Shanghai: Ren Ming Square

Shanghai was an interesting experience. The rate at which Shanghai is modernizing is amazing, but the gap between rich and poor is huge. There are beggars everywhere and they can be a real trip downer at places like Nanjing Lu and The Bund. Still, if you can ignore them Shanghai can be a lot of fun. There's a lot to see, and plenty to eat. If you like Chinese food, Shanghai is the place for you.

A little history...
Shanghai's history is relatively short compared to some of China's other cities. It begins with the Opium Wars, the first being from 1839-1842, and the second from 1856-1860. Basically the British were smuggling Opium (heroin) into China to sell to the Chinese in defiance of the Qing Dynasty Laws. The Qing Emperor had asked the British to stop, and also questioned why Opium was being brought into China but outlawed in Britain. The situation climaxed to war in which the Qing lost both times. These defeats resulted in a series of unequal treaties in which the Qing were forced to sign. Some of the results of these treaties were Hong Kong going to the British, and the concession of Shanghai. The Opium Wars opened China up to the world in a sudden fashion.

Shanghai grew from a little fishing village into the most important trading center in Asia. Different countries wanted in on the action and as such there were different districts, most notably the British and French Districts. The Americans eventually merged their district in with the British and controlled it jointly. Because of Shanghai's history as a hub for the world the people in Shanghai believe they are more modern, more worldly, more open to change, and of course more business minded.

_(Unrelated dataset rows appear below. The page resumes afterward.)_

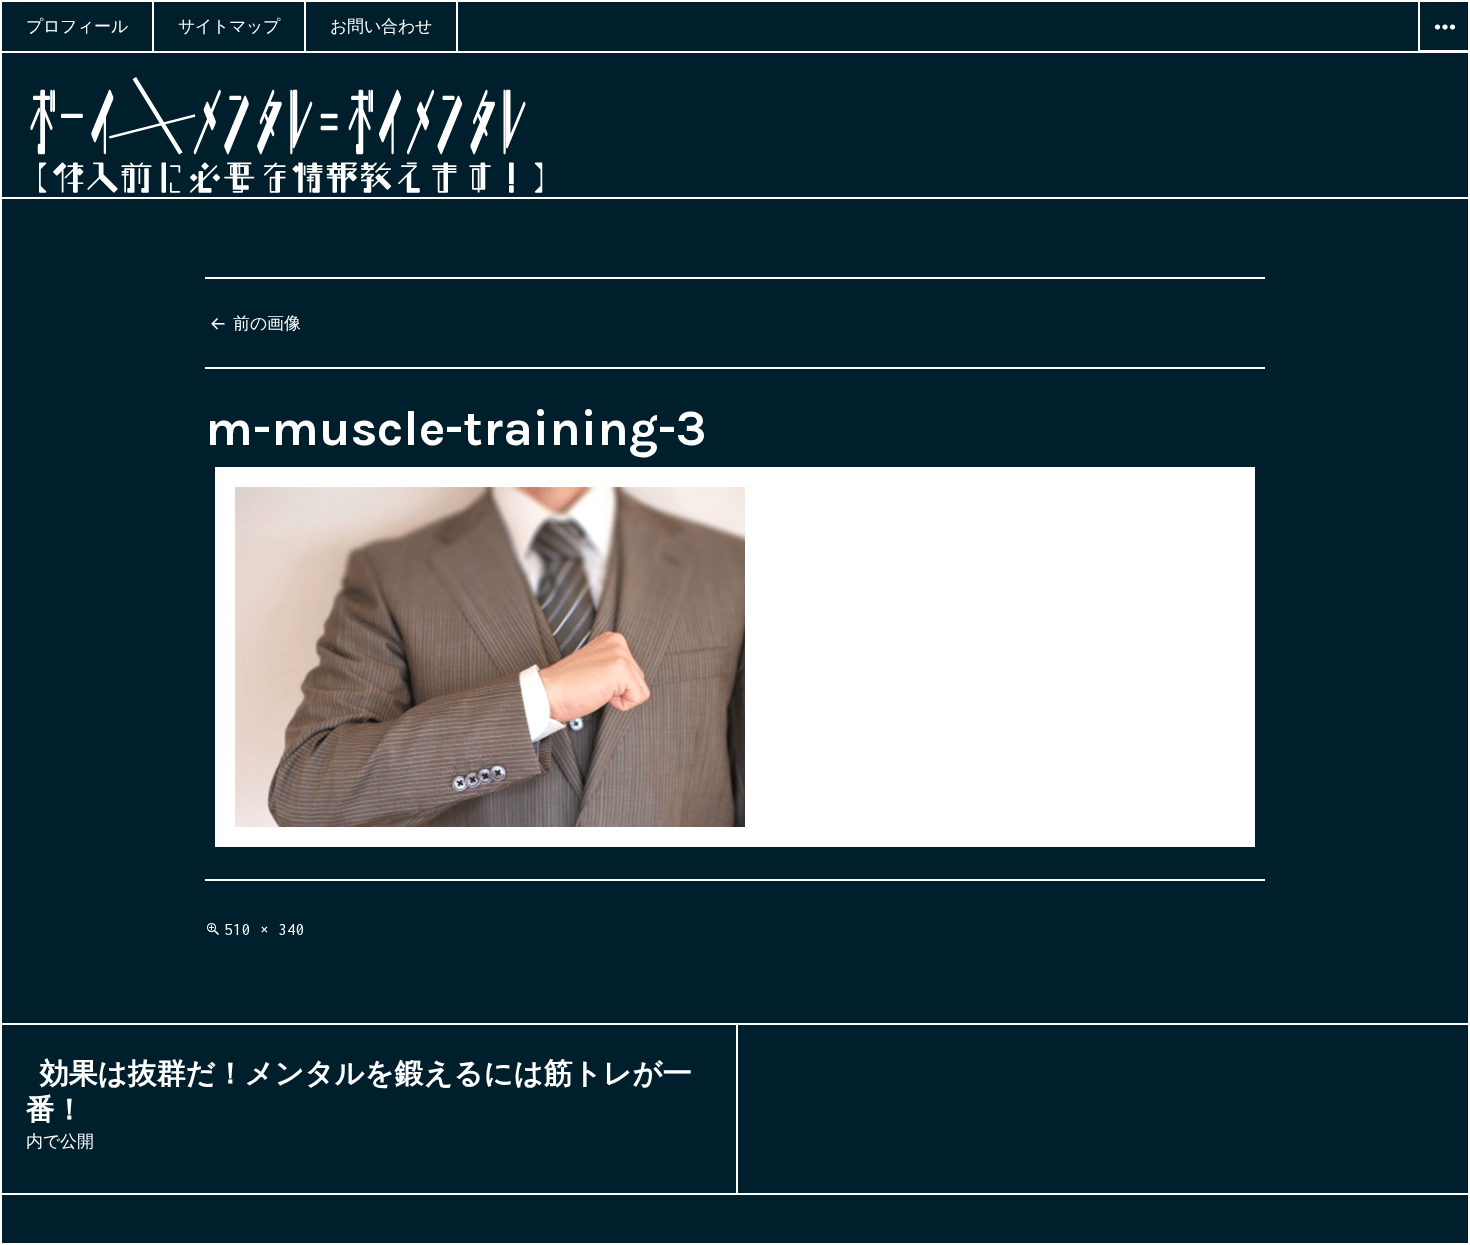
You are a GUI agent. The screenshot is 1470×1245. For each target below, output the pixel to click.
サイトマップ (229, 26)
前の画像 (267, 323)
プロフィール (77, 26)
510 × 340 (264, 929)
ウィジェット (1444, 51)
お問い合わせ (381, 26)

There is a saying in China: Beijing Ren Ai Gou, Shanghai Ren Mai Gou, Xian Gang Ren Chu Gou
This translates into: Beijing people love their country, Shanghai people sell their country, and Hong Kong people leave their country. It plays on stereotypes, but I found it funny and partially truthful. Shanghai people are enterprising and aggressive. It's every man, woman or child for themselves.

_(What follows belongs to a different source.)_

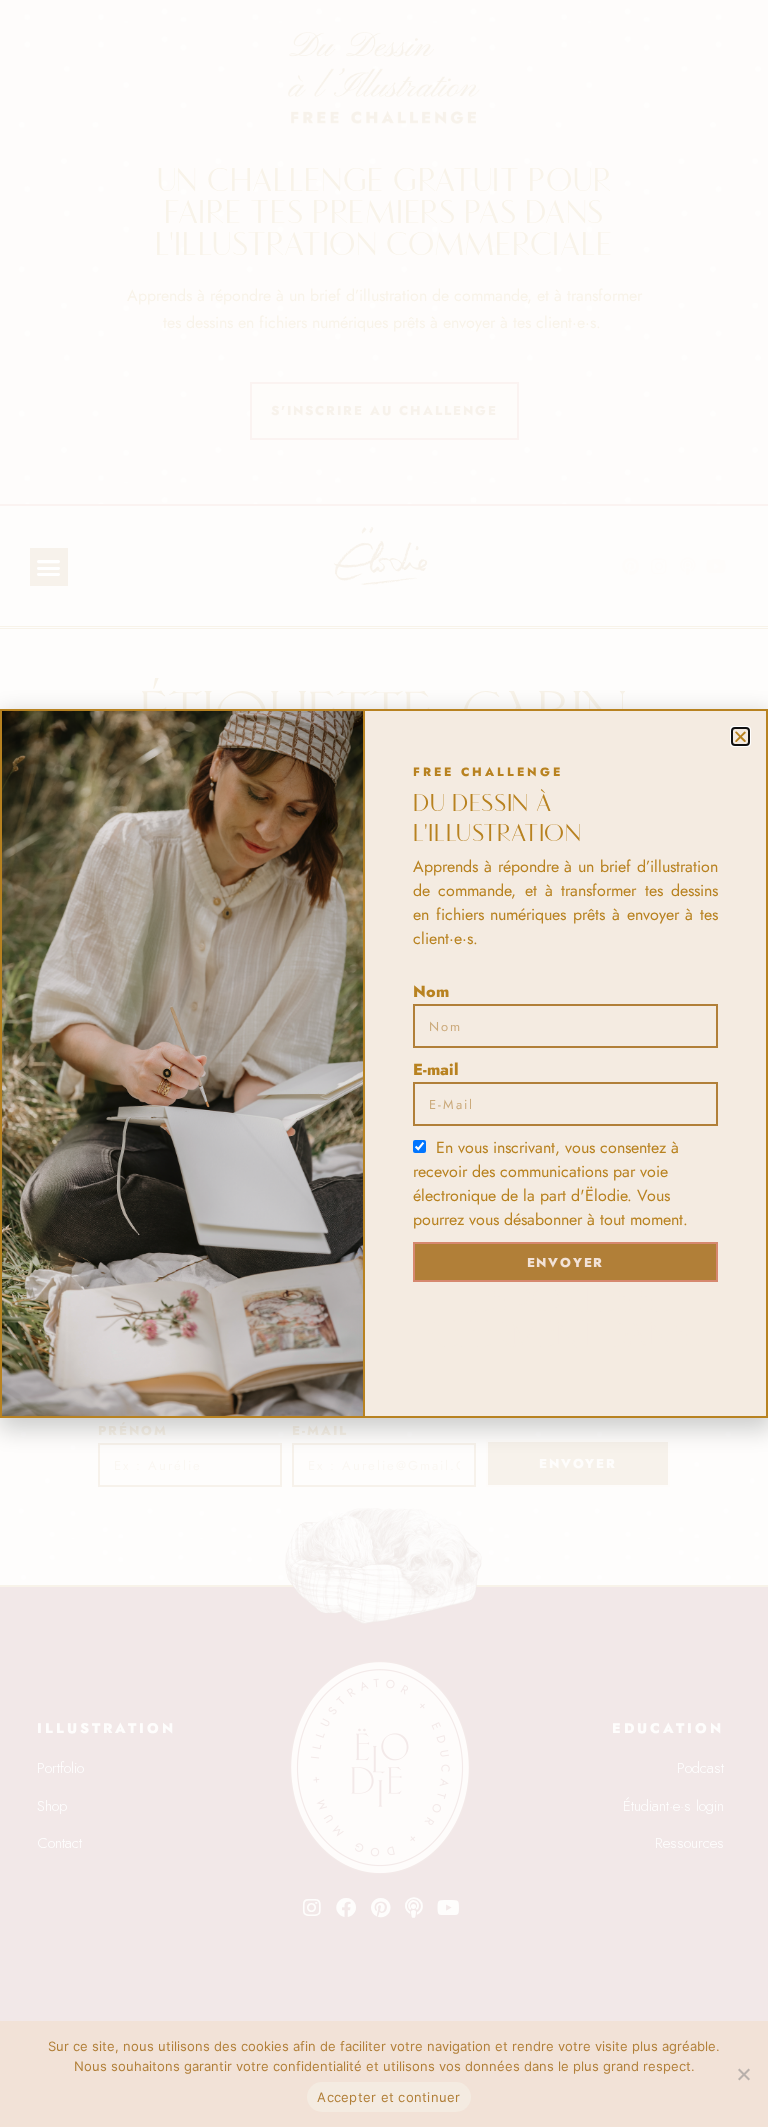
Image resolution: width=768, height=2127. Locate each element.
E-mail (436, 1069)
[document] (384, 1063)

Also I found Shanghai people to be the most rude and classless of all people I have met while traveling. In general the Chinese are quite rude, but the people in Shanghai take the cake, they are even worse than the people in Hong Kong. In Hong Kong if you spoke English they lightened up. In Shanghai they were just rude to everyone. Of course they all think I'm Chinese so I got the brunt of their rudeness. As with all generalizations it does not apply to everyone I met in Shanghai. I met quite a few very nice people there, but the generalization was my experience.

Short history on Shanghai
The Opium Wars

First I'll start off with the Ren Ming Square Area, the Huangpu Park, and Nanjing Road.

Ren Ming Square
Before you leave the MRT (subway) station you'll see a recreation of the 1930s shopping area.
Recreation of the 1930s shopping area.

Ren Ming Square

Ren Ming Square

Ren Ming Square

City Planning Museum at Ren Ming Square. Go inside to see a model of the Shanghai of tomorrow.
A model of the Shanghai of tomorrow.

Beggar and a child. Note that most of these children are orphans and not the child of the beggar. Often they will pair up to help each other out. The child helps the beggar get more money, and the beggars helps take care of the orphan.

Huang Pu Park
This park was built in 1868. Back then it was for British only and there was a sign that said no dogs and no Chinese. These were but 2 of the 10 rules listed, but you get the point. That sign is obviously not there anymore. I went on a Sunday and you can see people practicing Tai Chi there.

Huangpu Park

Mao's little red book

Tai Chi

Tai Chi

Master and Student practicing Tai Chi

Master and Student Practicing Tai Chi

I will try to post some Tai Chi videos soon.

Nanjing Lu
Nanjing Road - tons of shopping here

Also tons of beggars. I told this guy to leave me alone or he'd end up on the internet. Well, here he is.

Random Pictures

I went to a Chinese Tea ceremony. This flower will bloom when the tea is ready.
Drink up!

Street Vendors

The Lin Ping Area around my first hostel. If you want to see a throw back to old Shanghai go here.
My first hostel in Shanghai
My 2nd hostel in Shanghai

Remember this red urn from one of my Taiwan posts? I hope nobody's really using it!

Still many bikes, but cars too

Maglev train. It uses magnets so that it floats above the tracks. This reduces friction and allows the train to travel at 301 kph easily. It is a wonderful engineering marvel!

Whatever Wall Street English is, I don't think it's very good.

Um.... No Comment

Nobody obeys this sign. People in China spit everywhere. They don't just spit, they hock it from deep down. Nasty.

People in Shanghai walk around in their PJs.

Another person walking around in PJs.